In a large bowl, add flour, sugar, and salt. Mix well to combine. Then, add the oil and mix until the flour is coated and starts to clump into crumbs.
Cut the butter into the mixture so that small pieces of the butter are still visible.
In a small bowl, stir water and vinegar together and then pour it in with the flour mixture. Mix until the dough just comes together.
Turn the dough out and gently work it until a firm dough forms. Cut the dough in half and wrap each piece in plastic wrap and transfer to the fridge to chill for at least an hour. Remove from fridge 15 minutes before rolling.
In a large bowl, toss apples and lemon juice together.
In a pan, over medium heat, saute HALF of the apples until most of the juices cook out and the apples have softened (about 10 minutes).
Using a slotted spoon, transfer sauteed apples to the bowl with the remaining uncooked apples.
To the bowl, add sugar, light brown sugar, cinnamon, allspice, nutmeg, and salt. Mix well.
Preheat oven to 400 degrees and coat a sanitized work surface with flour. Dust a 9" pie plate with flour.
Place one of the balls of dough on the work surface and roll it to a little less than a 1/4 inch thickness.
Transfer the dough to the pie pan and gently mold it to the bottom.
Sprinkle a layer of oats over the dough followed by the apple pie filling. Dot with butter.
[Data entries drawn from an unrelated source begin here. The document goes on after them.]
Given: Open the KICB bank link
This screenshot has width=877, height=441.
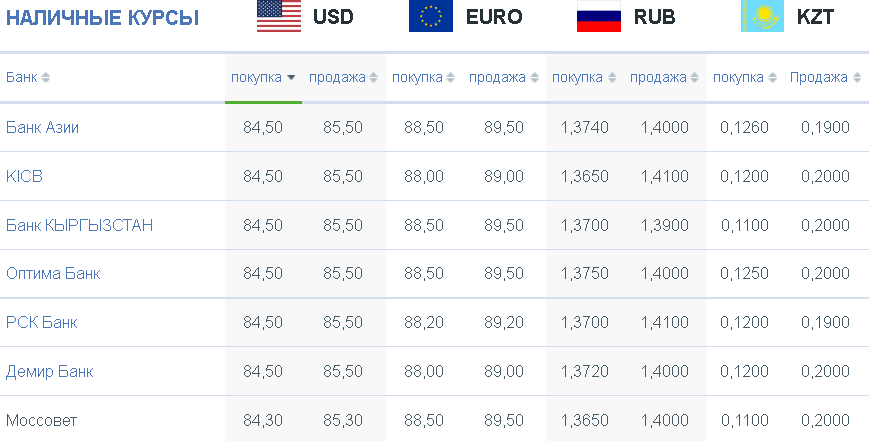Looking at the screenshot, I should pyautogui.click(x=24, y=176).
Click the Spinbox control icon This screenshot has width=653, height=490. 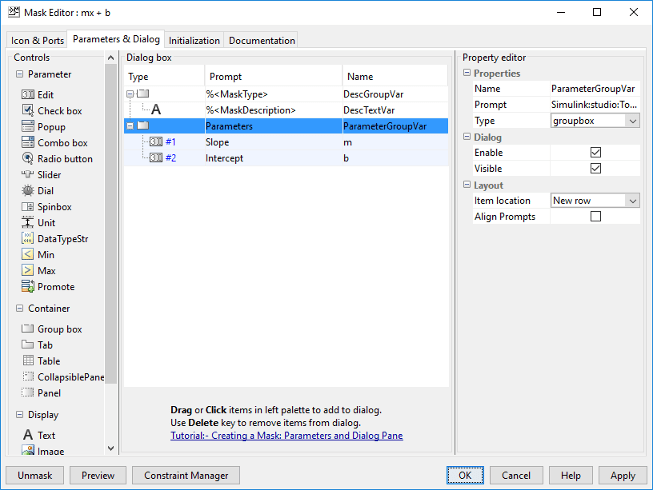click(27, 207)
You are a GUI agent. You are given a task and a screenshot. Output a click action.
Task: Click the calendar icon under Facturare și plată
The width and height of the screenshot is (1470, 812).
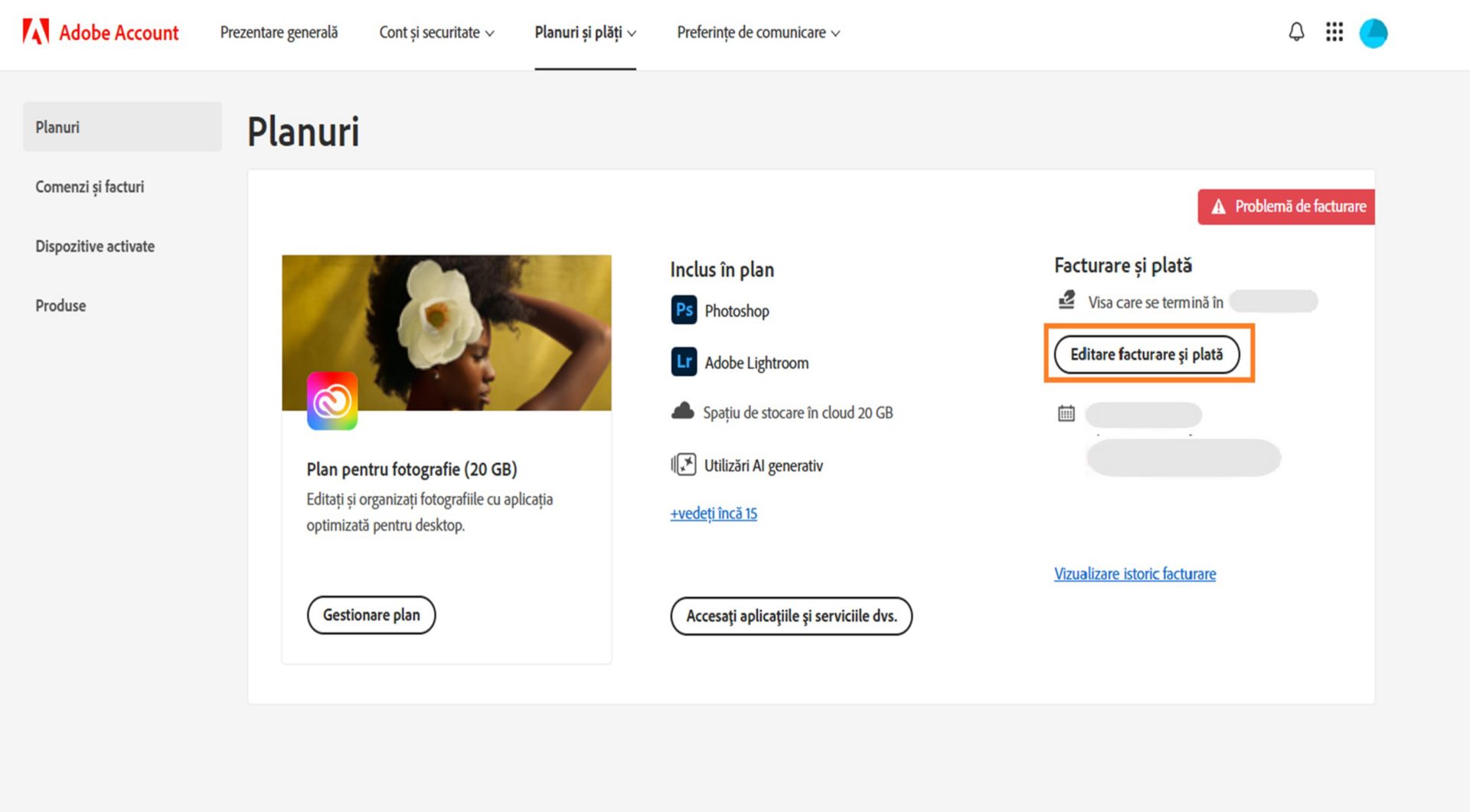click(1064, 414)
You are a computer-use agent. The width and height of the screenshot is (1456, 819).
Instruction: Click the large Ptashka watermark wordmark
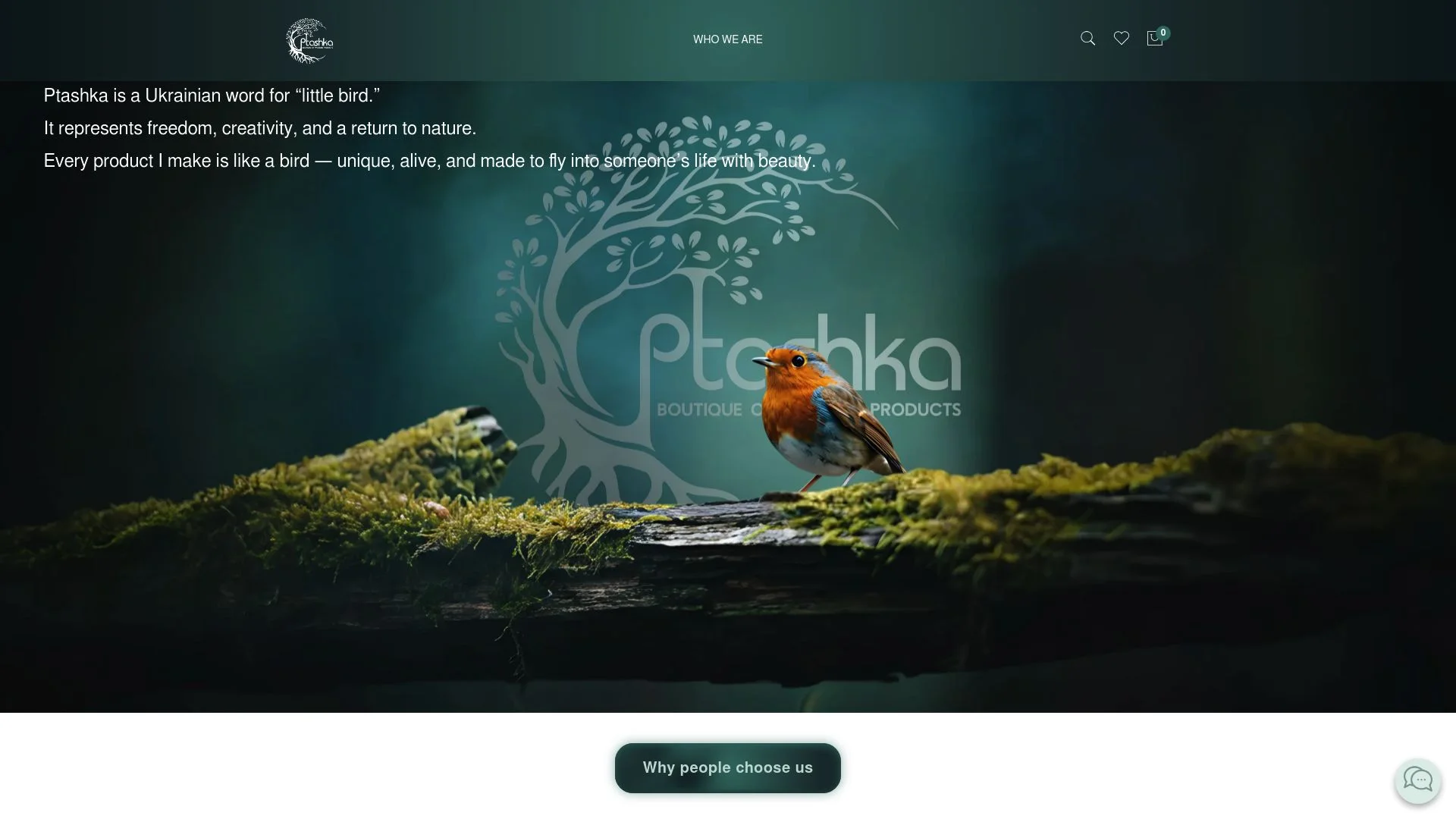click(x=800, y=353)
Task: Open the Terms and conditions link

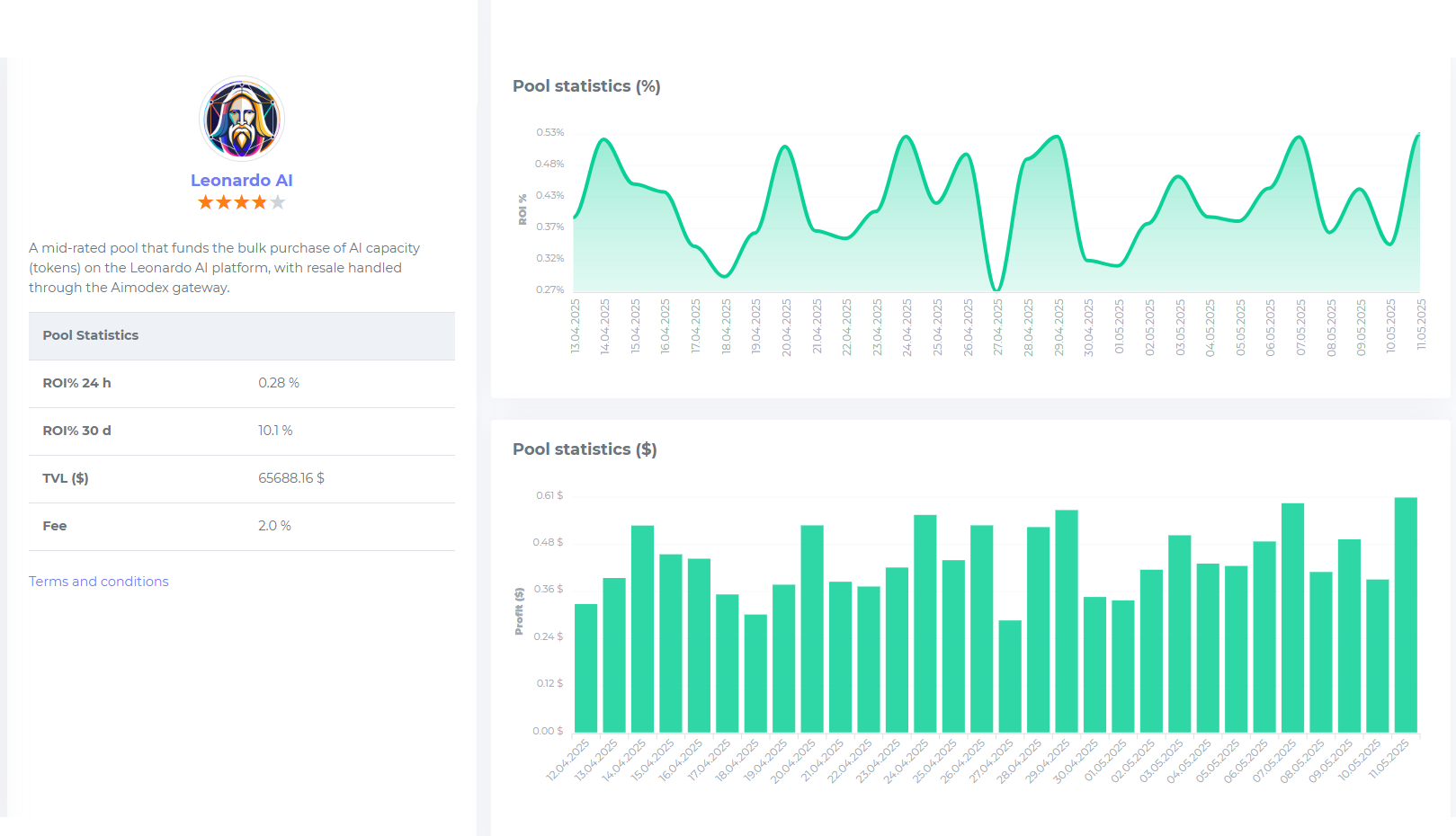Action: [x=99, y=582]
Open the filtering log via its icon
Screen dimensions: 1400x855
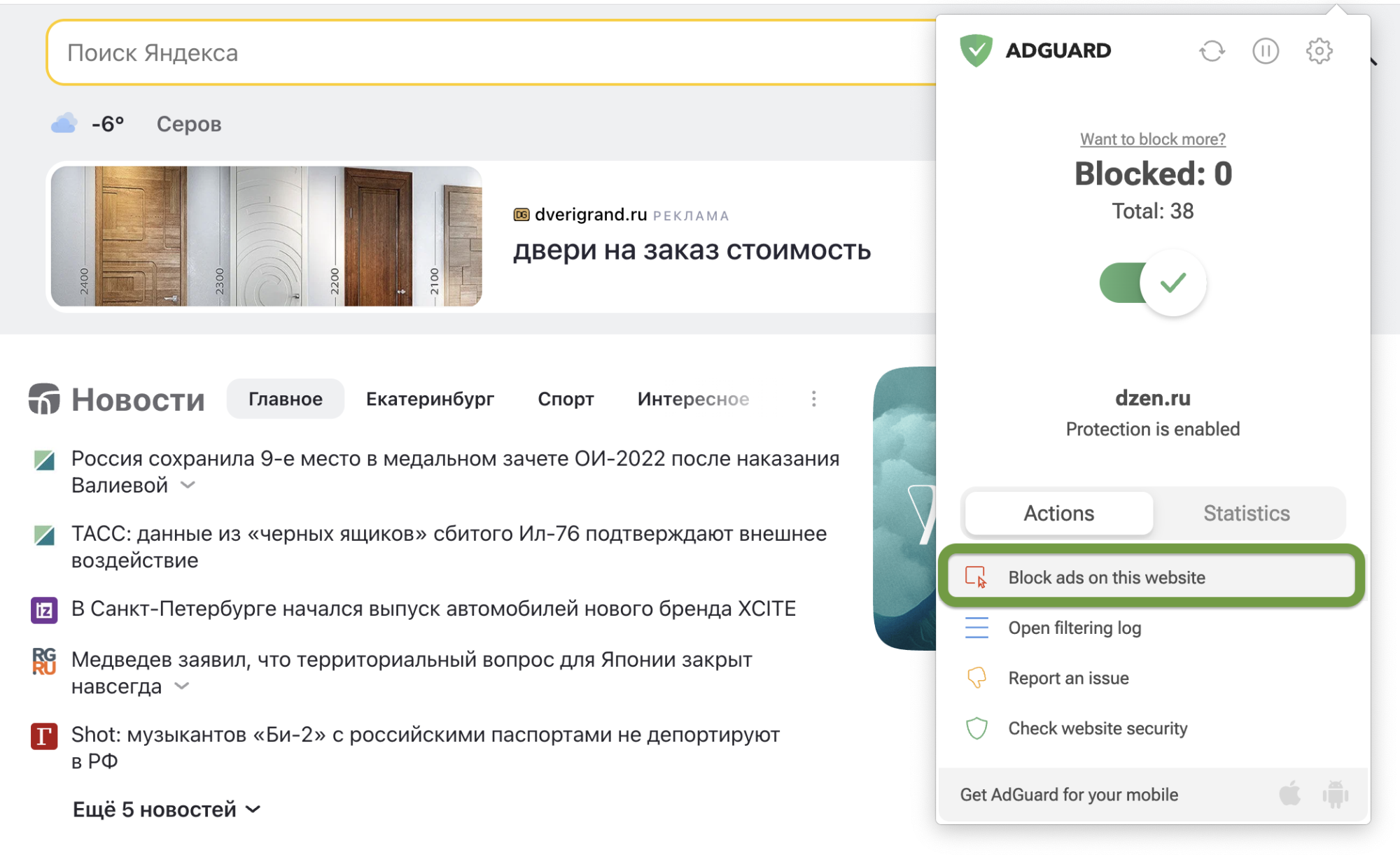[976, 628]
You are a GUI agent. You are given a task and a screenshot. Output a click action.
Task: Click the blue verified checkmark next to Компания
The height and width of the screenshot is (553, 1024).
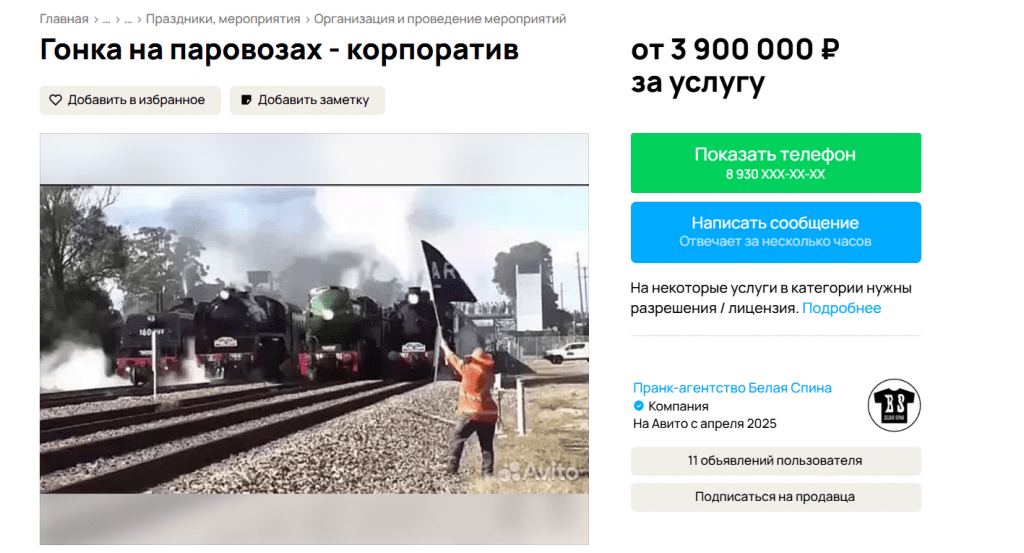pyautogui.click(x=639, y=406)
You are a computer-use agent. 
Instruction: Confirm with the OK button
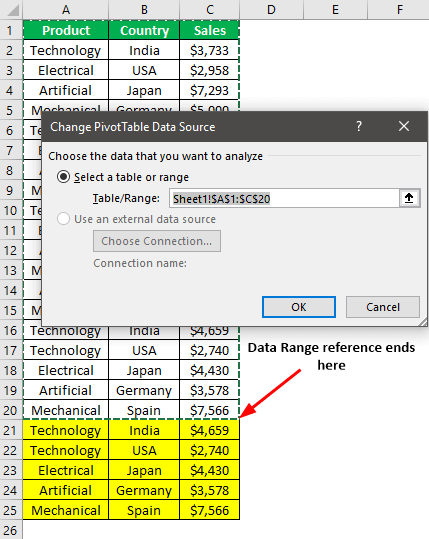[x=299, y=307]
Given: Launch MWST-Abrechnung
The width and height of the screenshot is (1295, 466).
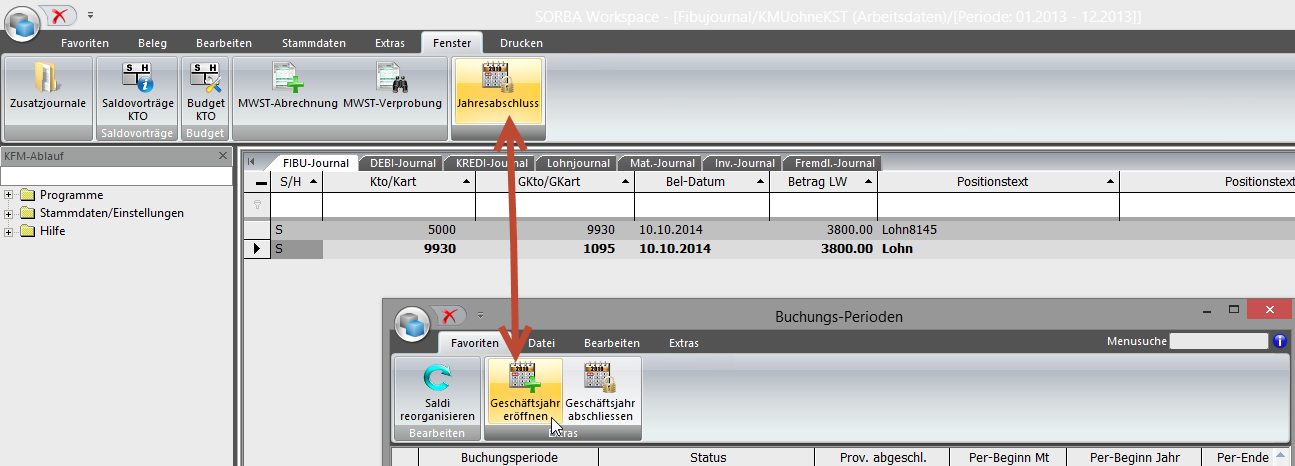Looking at the screenshot, I should [x=288, y=88].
Place the other ball of dough on the work surface and roll it out to the same thickness and drape it over the apple filling.
Trim away excess dough. Tuck the dough draped over the top under and then pinch it together all the way around to create a fluted age.
In a small bowl, whisk together egg and 2 tablespoons of water. Brush the mixture over the surface of the pie and then sprinkle with cinnamon and sugar.
Use scissors to make several symmetrical snips in the pie crust to act as vents and release steam.
Place the pie on a parchment paper-lined baking sheet and bake in the center of the oven at 400 degrees for 10 minutes. Lower the oven temperature to 375 degrees and continue baking for 40 to 50 minutes (or until the crust is golden brown and steam is coming out of the vents from the hot and bubbly filling).
Transfer pie plate to a cooling rack and cool for at least 2 hours before slicing.